EXTRACT>
____________________

Diaphanous, transparent, and mythical, Gorky’s own calligraphic rhomboids and scalloped rectangles align in freer pictorial structures that move beyond Cubist compositional organization. While colors are suspended in ovoid or columnar formations, released from their contours or loosely filling them by scumbling, rubbing, or staining – here a “target,” another an “eye” – they become eradicable substances of the total atmosphere. Evidence of his recent engagement with a natural environment that held Gorky more and more in its thrall, the figures in Child’s Companions are polymorphous images, in part drawn from details of foliage and insects, schematized, combined, and scaled up along the lines of Gorky’s early master, Joan Miró.

____________________

EXERCISE MATERIAL>
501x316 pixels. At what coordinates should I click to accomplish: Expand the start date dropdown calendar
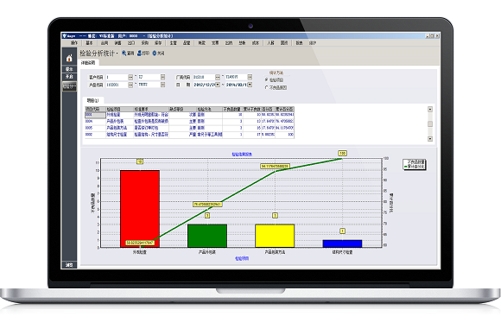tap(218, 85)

____________________

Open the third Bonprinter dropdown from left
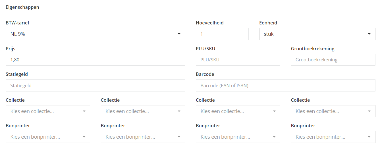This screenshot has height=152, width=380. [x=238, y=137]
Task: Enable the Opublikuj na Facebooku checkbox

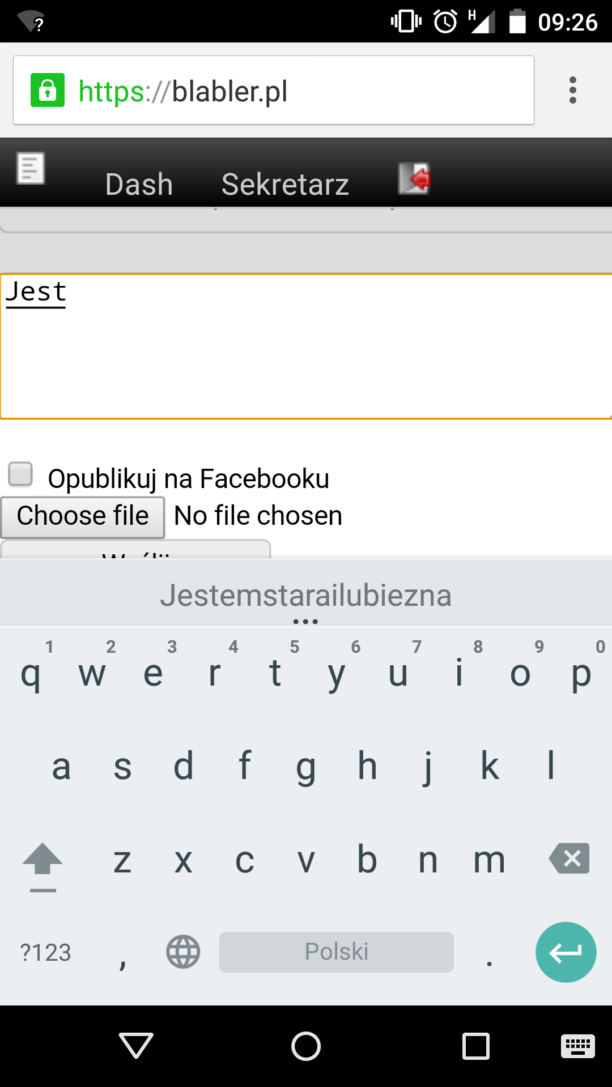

____________________

REQUIRED ACTIONS>
1: Translate into French this sentence from the passage on Gorky's painting: "Diaphanous, transparent, and mythical, Gorky’s own calligraphic rhomboids and scalloped rectangles align in freer pictorial structures that move beyond Cubist compositional organization."
2: From the records, quote the lines between the one holding "501x316 pixels. At" and the one holding "tap(218, 85)", inclusive, leaving out the pictures.

RESULTS IN ORDER>
1: Diaphanes, transparents et mythiques, les losanges calligraphiques et les rectangles festonnés propres à Gorky s’alignent dans des structures picturales plus libres qui dépassent l’organisation compositionnelle cubiste.

2:
501x316 pixels. At what coordinates should I click to accomplish: Expand the start date dropdown calendar
tap(218, 85)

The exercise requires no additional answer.